ACSA believes in broad terms that the legislation is a step in the right direction as it assists the sector in moving to a more market-driven approach in the medium term. This relates to the freeing up of the charging and pricing models for aged care given the increasing demand on resources.
He points out that 1,000 people reach the age of 65 every week and the current model made it hard to innovate because of the heavy regulation.
ACSA however does not support the industrial regulations surrounding the Workforce Supplement, Add a titlewhere government assists in funding increases in wages but only if its wage guidelines are agreed to and followed.
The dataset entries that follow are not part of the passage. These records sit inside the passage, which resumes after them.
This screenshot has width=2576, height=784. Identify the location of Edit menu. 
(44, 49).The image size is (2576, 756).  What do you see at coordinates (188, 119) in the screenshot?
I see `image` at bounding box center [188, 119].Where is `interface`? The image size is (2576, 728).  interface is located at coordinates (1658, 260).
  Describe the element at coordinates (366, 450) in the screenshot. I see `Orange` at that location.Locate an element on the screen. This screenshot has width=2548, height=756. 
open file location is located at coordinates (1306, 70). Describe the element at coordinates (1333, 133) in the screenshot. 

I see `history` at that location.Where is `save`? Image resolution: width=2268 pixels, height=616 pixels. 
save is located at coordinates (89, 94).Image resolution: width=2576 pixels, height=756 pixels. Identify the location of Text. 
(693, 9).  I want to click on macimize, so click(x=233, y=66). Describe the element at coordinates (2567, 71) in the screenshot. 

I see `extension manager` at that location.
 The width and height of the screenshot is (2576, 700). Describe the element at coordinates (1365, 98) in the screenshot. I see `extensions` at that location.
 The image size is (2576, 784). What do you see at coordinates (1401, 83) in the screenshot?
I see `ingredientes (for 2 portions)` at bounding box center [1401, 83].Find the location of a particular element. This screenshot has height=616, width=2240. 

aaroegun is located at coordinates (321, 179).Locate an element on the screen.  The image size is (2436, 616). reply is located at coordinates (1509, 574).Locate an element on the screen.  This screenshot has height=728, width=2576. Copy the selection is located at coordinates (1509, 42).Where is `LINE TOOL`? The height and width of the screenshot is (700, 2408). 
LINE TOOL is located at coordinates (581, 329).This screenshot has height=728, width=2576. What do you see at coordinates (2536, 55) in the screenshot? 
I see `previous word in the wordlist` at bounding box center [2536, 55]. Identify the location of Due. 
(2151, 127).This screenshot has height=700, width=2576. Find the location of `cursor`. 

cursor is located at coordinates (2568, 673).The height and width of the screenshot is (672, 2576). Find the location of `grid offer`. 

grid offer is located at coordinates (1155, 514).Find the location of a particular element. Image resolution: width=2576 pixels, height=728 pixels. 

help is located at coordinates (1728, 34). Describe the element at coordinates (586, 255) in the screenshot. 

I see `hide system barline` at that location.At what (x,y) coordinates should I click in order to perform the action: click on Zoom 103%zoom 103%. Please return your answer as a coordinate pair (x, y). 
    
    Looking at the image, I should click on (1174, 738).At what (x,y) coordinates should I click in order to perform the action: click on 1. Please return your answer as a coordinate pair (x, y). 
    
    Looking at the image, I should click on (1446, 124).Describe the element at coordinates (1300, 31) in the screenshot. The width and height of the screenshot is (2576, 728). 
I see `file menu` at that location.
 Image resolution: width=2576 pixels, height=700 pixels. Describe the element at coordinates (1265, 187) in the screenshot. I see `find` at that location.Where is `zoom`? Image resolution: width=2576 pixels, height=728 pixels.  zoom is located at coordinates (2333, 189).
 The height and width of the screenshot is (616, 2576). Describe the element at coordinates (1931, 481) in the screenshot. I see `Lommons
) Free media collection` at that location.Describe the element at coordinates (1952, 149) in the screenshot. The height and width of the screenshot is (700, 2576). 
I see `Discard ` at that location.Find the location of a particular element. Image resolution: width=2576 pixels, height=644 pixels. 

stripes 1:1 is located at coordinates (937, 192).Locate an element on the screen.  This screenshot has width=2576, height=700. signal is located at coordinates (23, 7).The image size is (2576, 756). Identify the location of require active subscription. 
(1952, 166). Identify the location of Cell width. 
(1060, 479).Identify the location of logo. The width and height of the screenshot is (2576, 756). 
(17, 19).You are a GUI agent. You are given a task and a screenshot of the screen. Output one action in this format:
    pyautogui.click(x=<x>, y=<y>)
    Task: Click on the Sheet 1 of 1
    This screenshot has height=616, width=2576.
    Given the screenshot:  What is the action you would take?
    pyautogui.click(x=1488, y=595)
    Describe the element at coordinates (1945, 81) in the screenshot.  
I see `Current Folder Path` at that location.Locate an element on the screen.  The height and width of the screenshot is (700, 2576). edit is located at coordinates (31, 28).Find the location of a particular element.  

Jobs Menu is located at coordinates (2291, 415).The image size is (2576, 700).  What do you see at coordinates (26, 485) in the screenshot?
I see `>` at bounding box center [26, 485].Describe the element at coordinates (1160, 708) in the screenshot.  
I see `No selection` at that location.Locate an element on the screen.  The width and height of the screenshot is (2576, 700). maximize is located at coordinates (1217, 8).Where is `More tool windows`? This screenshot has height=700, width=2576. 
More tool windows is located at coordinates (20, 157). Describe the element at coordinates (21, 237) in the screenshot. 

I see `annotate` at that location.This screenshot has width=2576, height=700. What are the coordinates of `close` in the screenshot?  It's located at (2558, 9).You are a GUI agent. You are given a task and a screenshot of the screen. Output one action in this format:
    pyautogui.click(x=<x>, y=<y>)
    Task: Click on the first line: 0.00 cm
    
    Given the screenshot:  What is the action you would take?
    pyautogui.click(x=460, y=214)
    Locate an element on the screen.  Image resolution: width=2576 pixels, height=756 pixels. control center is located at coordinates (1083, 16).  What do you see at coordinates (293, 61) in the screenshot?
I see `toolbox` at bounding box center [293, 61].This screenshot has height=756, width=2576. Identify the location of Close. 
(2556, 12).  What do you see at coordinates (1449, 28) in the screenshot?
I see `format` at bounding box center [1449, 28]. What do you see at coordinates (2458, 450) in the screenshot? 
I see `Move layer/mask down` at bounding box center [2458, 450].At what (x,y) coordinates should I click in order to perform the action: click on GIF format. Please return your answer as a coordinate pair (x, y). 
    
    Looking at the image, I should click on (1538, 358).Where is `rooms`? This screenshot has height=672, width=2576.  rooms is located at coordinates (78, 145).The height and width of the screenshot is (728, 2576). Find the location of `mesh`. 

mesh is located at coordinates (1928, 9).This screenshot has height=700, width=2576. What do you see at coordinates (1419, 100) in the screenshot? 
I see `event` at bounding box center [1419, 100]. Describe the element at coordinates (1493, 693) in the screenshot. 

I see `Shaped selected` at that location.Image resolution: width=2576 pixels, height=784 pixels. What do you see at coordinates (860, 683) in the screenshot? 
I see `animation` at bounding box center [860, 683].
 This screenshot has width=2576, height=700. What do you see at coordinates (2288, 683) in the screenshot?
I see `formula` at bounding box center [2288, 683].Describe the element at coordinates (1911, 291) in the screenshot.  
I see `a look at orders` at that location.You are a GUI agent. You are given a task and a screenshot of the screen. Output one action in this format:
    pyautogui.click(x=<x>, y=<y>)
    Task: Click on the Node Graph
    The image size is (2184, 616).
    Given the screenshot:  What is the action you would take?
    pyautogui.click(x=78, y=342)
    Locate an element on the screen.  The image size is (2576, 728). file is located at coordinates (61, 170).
While supporting responsible wage improvement ACSA believes each employer should be free to negotiate with its workforce, allowing flexibility.
ACSA is also concerned about the significant number of small care facilities operated by community groups – which John estimates at 65% of the 2800 care facilities across Australia.
Many of them are marginal businesses which the Productivity Commission and the Senate enquiry both supported, providing funding such short-term loans to assist them to transition to the more market-driven model – but this was not supported by the government.
Instead it was agreed to monitor their financial health and review in five years time.
ACSA feels this could be too long because these facilities will be required to make capital expenditure decisions in that period; if the process is not working it needs to be fixed before five years. ACSA requested a maximum of a three year review. Senator Xenophon proposed 18 months.
The government response was to provide $6.9 million for a business advisory service over three years, but this also has to pay for the government monitoring body ACFA which will absorb half that in overheads.
ACSA however was pleased with the new Homeless Supplement, which provides an added safety net for the most needy in the community.